We'll see how those predictions go this weekend! Eighteen chances to be proven wrong! A prognosticator's dream!

We should KNOW better...

..but we do it anyway. Here are our predictions for Week 9 of the NFL season and Week 17 of the CFL season...

CFL: We like Hamilton by a touchdown at Ottawa, who's playing well for a 2-14 team...Calgary will easily handle the sinking Winnipeg Bombers, who started the year 5-1 and have only won once since...As good as British Columbia has looked the last few weeks, the home field and value of the second place seeding will keep the Edmonton Eskimos from losing to the Lions Saturday...And in the game of the weekend, the second of the three-game round-robin pits Toronto at Montreal, and we like the Alouettes to win at home and send Toronto out of playoff contention.

NFL: This is one of those weeks where the oddsmakers have it right (insofar as they agree with US!). The only discrepancy we see is favoring the Saints on the road against a team from their own tier; we think the Carolina Panthers not only cover but win this game outright and definitively. 

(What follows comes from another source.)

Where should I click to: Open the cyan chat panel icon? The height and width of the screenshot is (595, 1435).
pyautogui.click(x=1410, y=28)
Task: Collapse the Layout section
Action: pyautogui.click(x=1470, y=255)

Beyond that? Vegas has the Browns beating the Bucs by 6 1/2 (it should be more), the Cowboys over the Cardinals (have to, because they're in Dallas, but I'm not betting against Arizona!), the Eagles by just 2 over the Texans (we'd go higher), the Chiefs by ten over the Jets (we'd go higher IF we thought KC could score), the Bengals by twelve over the Jaguars (about right), Dolphins by one over the Chargers (in Miami, so that's how we'd play it, too), Vikings get the three point home field edge over the Skins (they're even teams, so that's right), the 49ers by ten over the Rams (yep), the Broncos by 3 1/2 over the Patriots (who cares? Just enjoy Manning v Brady!), Seahawks by fifteen over Oakland (we have no confidence in Seattle right now; take the points, except DON'T GAMBLE!), Steelers by 1 1/2 over the Ravens, in Pittsburgh (hmm...I don't know about that one...), and the Colts by just 3 1/2 over the Giants on Monday night (no way. Andrew Luck in prime time? At least a TD...)

So, to summarize the NFL "bets" (which we refuse to actually BET on), we'd go with the Panthers, the Browns, the Eagles, the Raiders, and the Colts. And only the Panthers v Saints actually fails to match the quintiles we've set up, so it's the lone prediction we give with confidence.